Surface details on Ganymede.
Photojournal: PIA02573
Source: NASA/JPL-Caltech/Brown University/Doug Ellison
Published: November 15, 2017

Updated view of a Galileo spacecraft image of the Nicholson Regio/Arbela Sulcus region on Jupiter's moon Ganymede.

Original Image and Caption

This view of the Nicholson Regio/Arbela Sulcus region on Jupiter's moon Ganymede, taken by NASA's Galileo spacecraft, shows the stark contrast between the smooth bright terrain and the surrounding highly fractured dark terrain.

This observation was designed in part to distinguish between different models for how Arbela Sulcus and other groove lanes on Ganymede were formed. The volcanic model suggests that a relatively clean, water-rich lava filled a tectonic depression, then cooled to create a smooth surface. Tectonic models suggest that focused faulting and deformation of older dark terrain destroyed the pre-existing texture, which was brightened by exposure of underlying, clean ice. Analysis of these photos suggests a third and unexpected possibility: Arbela Sulcus may be similar to some bands on another of Jupiter's moons, Europa, formed by tectonic crustal spreading and renewal.

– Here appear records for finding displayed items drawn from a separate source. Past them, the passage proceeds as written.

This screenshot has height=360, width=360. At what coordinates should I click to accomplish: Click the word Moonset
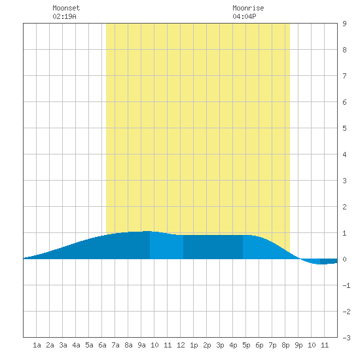66,8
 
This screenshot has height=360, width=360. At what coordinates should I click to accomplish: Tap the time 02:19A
64,16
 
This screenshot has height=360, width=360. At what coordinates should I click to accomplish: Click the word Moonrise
248,8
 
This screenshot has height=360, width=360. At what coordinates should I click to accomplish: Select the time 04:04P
244,16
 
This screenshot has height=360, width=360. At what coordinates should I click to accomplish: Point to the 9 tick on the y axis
344,24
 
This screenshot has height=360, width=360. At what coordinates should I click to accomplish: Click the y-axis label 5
344,128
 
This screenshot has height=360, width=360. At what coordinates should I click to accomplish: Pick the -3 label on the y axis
346,338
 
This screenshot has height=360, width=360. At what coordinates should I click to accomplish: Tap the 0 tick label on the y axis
344,259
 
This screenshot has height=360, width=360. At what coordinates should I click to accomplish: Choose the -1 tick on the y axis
346,285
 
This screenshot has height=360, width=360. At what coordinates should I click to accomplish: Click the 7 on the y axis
344,76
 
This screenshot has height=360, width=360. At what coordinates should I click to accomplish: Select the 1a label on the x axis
37,345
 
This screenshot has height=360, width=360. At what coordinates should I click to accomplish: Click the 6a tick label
102,345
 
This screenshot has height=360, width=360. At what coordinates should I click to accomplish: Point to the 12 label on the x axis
181,345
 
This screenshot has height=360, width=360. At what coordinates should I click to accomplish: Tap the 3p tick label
220,345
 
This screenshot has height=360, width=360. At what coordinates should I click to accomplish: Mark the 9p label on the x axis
298,345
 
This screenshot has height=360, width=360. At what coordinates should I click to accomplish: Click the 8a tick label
128,345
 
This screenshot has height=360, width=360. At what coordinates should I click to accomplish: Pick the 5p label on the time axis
246,345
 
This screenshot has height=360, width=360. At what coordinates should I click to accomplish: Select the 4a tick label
76,345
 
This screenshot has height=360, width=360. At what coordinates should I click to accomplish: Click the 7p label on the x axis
272,345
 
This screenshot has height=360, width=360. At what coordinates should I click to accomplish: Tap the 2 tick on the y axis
344,207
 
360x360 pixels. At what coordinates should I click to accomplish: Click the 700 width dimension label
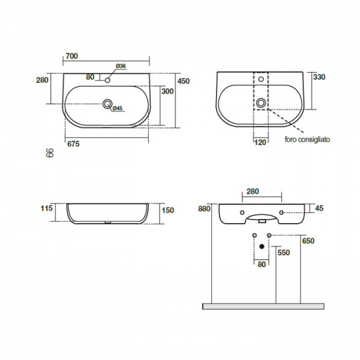[71, 56]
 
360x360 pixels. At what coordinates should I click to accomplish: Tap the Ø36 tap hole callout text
[121, 66]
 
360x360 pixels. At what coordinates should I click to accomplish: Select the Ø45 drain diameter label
[118, 108]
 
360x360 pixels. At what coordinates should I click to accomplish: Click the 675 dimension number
[73, 144]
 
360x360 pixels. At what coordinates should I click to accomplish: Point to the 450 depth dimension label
[184, 81]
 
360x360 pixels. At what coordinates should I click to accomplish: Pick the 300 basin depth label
[167, 91]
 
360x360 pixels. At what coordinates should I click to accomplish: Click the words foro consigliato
[307, 139]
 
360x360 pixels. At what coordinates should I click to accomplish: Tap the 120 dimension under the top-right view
[260, 142]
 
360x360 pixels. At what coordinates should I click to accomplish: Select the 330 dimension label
[319, 77]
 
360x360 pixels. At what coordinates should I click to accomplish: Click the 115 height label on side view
[47, 208]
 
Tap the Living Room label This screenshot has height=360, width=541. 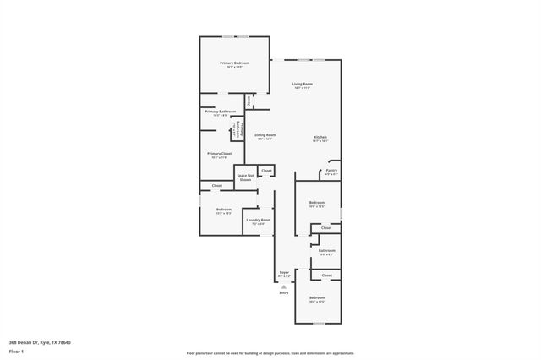(x=303, y=85)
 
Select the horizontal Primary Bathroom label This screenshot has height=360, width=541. (x=220, y=112)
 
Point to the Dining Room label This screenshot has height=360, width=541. (x=266, y=136)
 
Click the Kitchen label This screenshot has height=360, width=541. (x=320, y=138)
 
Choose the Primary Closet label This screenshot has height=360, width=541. (x=220, y=155)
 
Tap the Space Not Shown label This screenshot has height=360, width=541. (x=245, y=177)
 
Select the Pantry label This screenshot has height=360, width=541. (x=331, y=172)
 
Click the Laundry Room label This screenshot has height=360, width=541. (x=258, y=221)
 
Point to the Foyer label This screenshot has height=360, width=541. (x=285, y=273)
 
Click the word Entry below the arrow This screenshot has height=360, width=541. (x=284, y=292)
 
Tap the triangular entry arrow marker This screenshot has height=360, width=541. (x=284, y=286)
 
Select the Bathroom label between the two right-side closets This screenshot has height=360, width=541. (x=327, y=251)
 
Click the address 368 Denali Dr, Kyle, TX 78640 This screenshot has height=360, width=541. (x=40, y=342)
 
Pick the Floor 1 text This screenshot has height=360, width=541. (x=16, y=351)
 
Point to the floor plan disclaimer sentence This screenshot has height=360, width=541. (x=270, y=353)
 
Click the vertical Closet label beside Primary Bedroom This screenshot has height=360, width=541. (x=249, y=101)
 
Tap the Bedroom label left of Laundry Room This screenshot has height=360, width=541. (x=223, y=210)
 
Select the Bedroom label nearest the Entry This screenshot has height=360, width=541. (x=316, y=299)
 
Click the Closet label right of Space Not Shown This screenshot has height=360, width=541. (x=266, y=171)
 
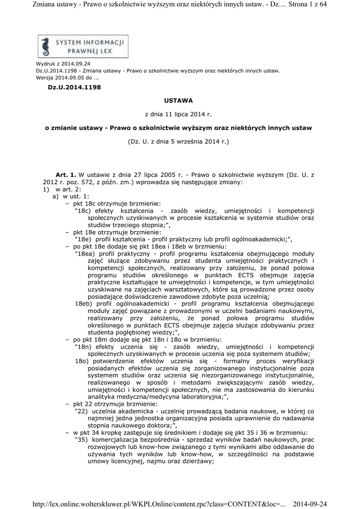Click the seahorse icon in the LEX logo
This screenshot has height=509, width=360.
[x=46, y=46]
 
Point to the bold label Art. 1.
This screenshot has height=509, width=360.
[x=66, y=175]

North is to the upper left of the picture and the Sun illuminates the surface from the west. The image, centered at 14 degrees latitude and 347 degrees longitude, covers an area approximately 160 by 72 miles (258 by 116 kilometers). The resolution is 436 feet (133 meters per picture element. The images were taken on May 20, 2000, at a range of 8,140 miles (13,100 kilometers).